One in 2,000 people in the UK carries abnormal proteins linked to variant Creutzfeldt-Jakob disease (vCJD) - the human form of mad cow disease, new research has shown.
Experts said their study has "important implications" for how blood and blood donations are managed and for the handling of surgical instruments.
The findings suggest a "high prevalence of infection with abnormal prion protein, indicating vCJD carrier status in the population".
But the researchers noted that, despite the higher number of carriers, just 177 vCJD cases have been reported to date in the UK.
vCJD is a fatal, degenerative brain disorder which is the human form of Bovine Spongiform Encephalopathy (BSE).
The disease is believed to have passed from cattle to humans through consumption of meat products contaminated with BSE.
Large numbers of the UK population were exposed to BSE prions in the late 1980s and early 1990s.
The new study, published online in the British Medical Journal (BMJ), involved analysis of more than 32,000 appendix samples from people of all ages who had their appendix removed between 2000 and 2012 at over 41 hospitals in England.
Of these samples, 16 tested positive for abnormal prion protein, indicating that one in 2,000 of all people are likely to be carriers.
The researchers, including a team from Public Health England, found that prion protein in those born between 1941 and 1960 did not differ significantly from those born between 1961 and 1985.
Presence of the protein was also similar in both men and women.
The researchers expressed concern that some of the 16 samples produced information which might suggest people may be susceptible to developing the condition over a longer time than previously thought, or may not show any signs of disease at all.
But they said the number of patients diagnosed with vCJD is still well below the number suggested by the prevalence of abnormal proteins.
Professor Noel Gill, lead investigator at Public Health England, said: "Prevalence studies such as this are important as they enable us to interpret the impact of the BSE epidemic on the population of Britain and strengthen the basis for ongoing risk assessments.
"There are already extensive measures in place to prevent the potential spread of infection.
"Prion diseases can have very long incubation periods, and an understanding of prevalence can help researchers devise measures to prevent further transmission of the disease.
"It is not known whether all infected individuals will develop disease.

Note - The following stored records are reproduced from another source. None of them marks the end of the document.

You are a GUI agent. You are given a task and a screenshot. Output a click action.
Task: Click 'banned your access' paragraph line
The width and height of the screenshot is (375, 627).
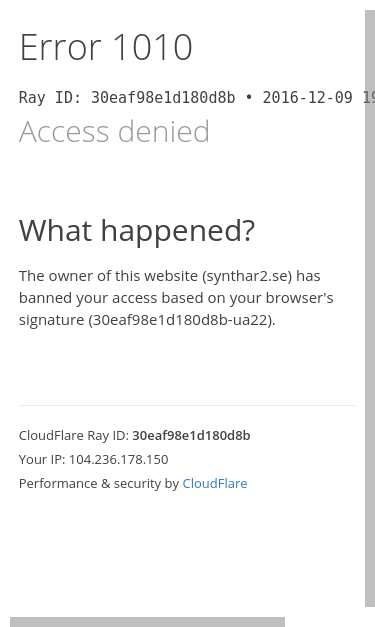tap(176, 298)
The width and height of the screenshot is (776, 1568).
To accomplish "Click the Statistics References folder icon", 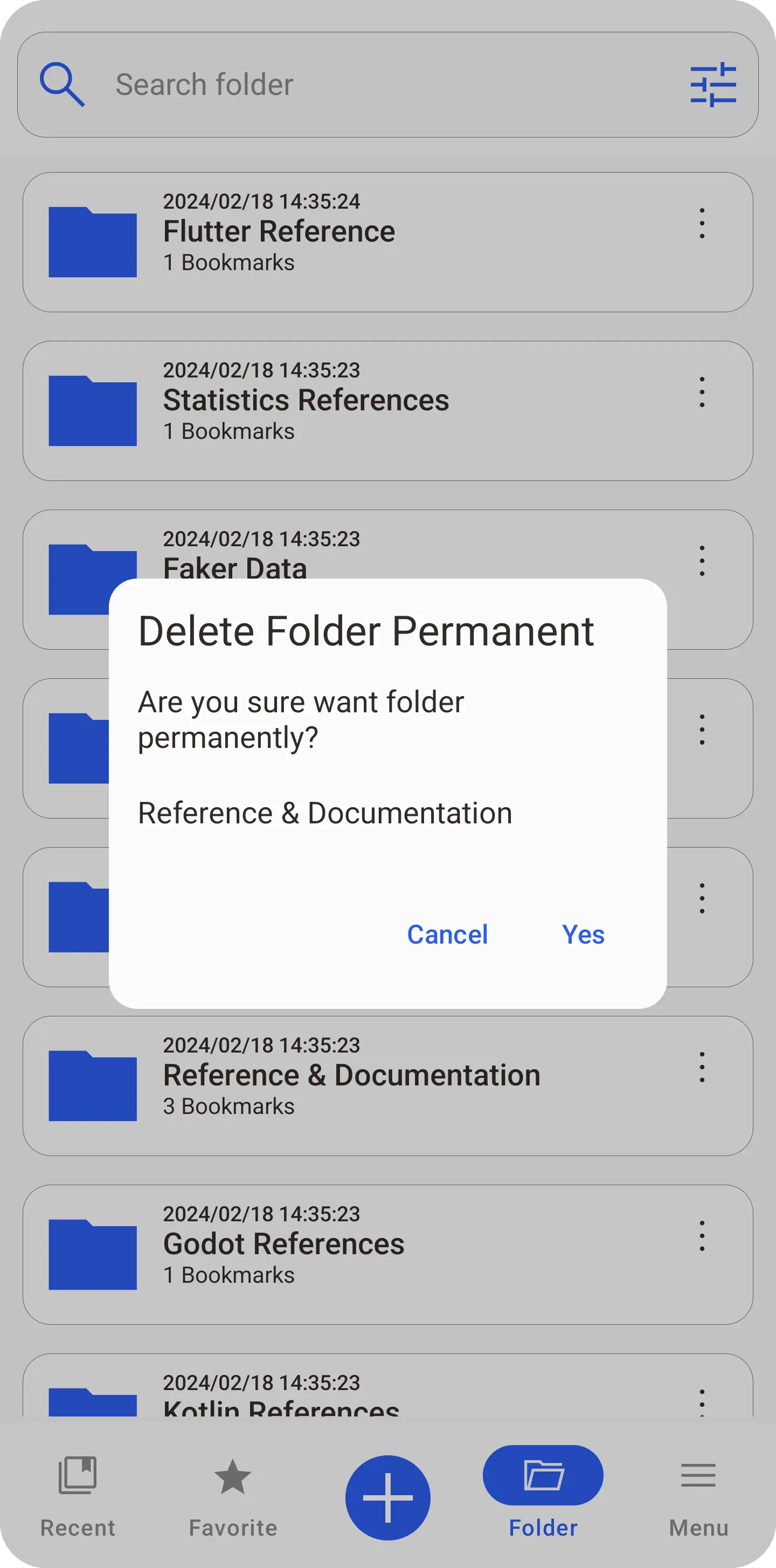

The peak of the vCJD epidemic in the UK was in 2000, where 27 probable or definite cases were diagnosed that year. Only one case of vCJD has been diagnosed in 2013 in the UK."
He said further research on samples from the 1970s and earlier - before BSE appeared - were now underway to see whether prion proteins also occurred then, which could reduce the significance of the new findings.

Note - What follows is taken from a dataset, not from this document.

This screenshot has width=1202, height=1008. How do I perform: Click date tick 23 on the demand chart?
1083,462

Dr Graham Jackson, from the Medical Research Council Prion Unit at University College London's Institute of Neurology, said: "Whilst the study is much needed and offers both confirmation and refinement of previous studies, further work is still required.
"Given the high levels of infection indicated by this research It is now crucial we establish how many people in the UK harbour that infection in their bloodstream in order to adequately assess the risks of transmission through contaminated blood donations.
"Studies to develop new blood tests for CJD must remain a priority to assist with screening and protecting the UK blood supply."
Professor Azra Ghani, a reader in infectious disease modelling at Imperial College London, said: "The results from this large-scale survey are important in confirming the presence of a higher prevalence of abnormal prion protein compared with the 177 confirmed cases of vCJD.
"Whilst the lack of new cases remains reassuring, these results highlight the need to maintain both case surveillance and precautionary measures to prevent onward transmission, over the coming decade."